-- Begin --
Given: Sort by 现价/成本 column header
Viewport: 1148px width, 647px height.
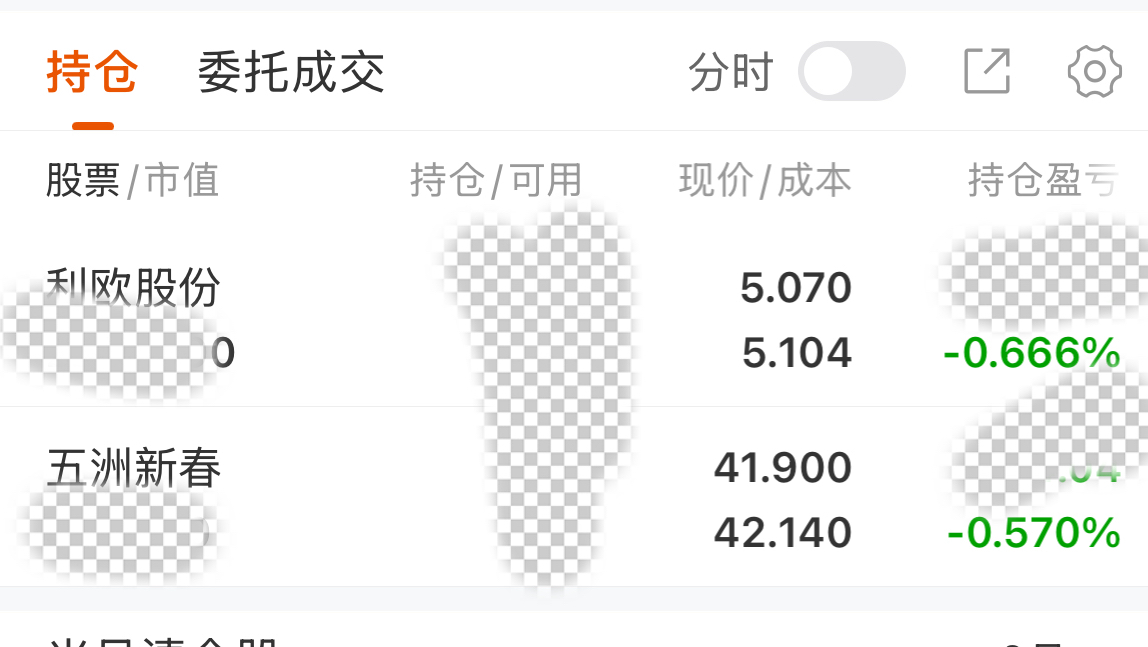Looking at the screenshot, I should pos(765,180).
-- End --
-- Begin --
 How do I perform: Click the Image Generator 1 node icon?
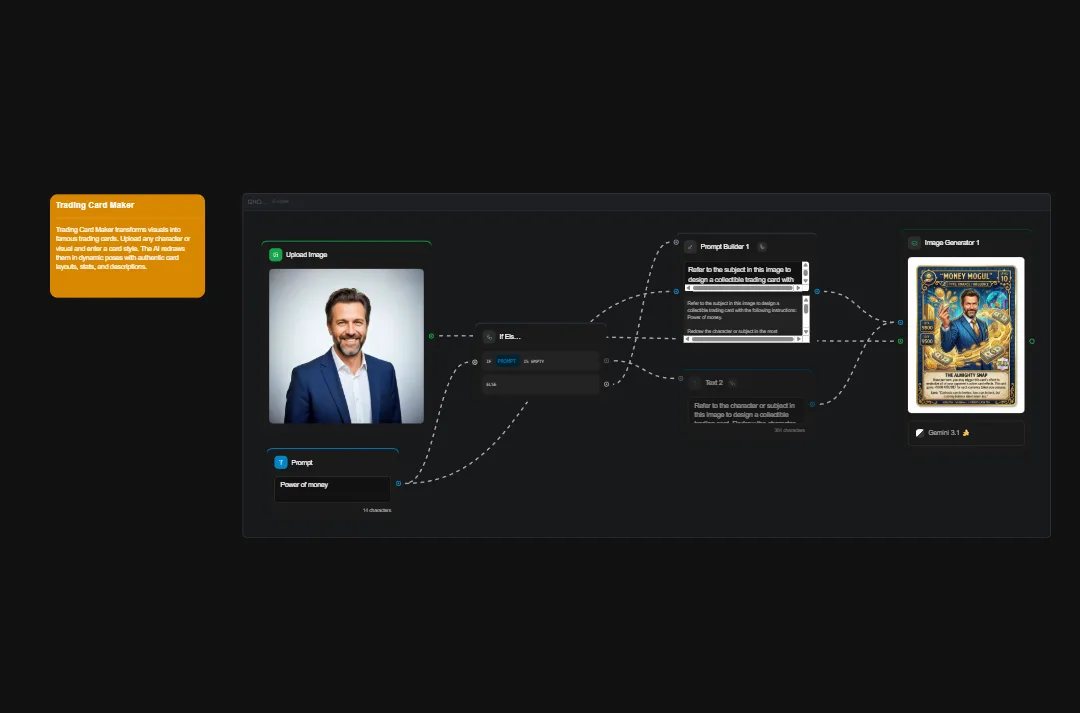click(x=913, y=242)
-- End --
# [What you are asked to do]
Put the lines of the records from the line containing "Given: Sort by 现价/成本 column header" through the line containing "Looking at the", both included, into a JSON list of strings with one string per line and blank lines omitted. Leave the pictures out of the answer.

# [Full output]
[
  "Given: Sort by 现价/成本 column header",
  "Viewport: 1148px width, 647px height.",
  "Looking at the screenshot, I should pos(765,180)."
]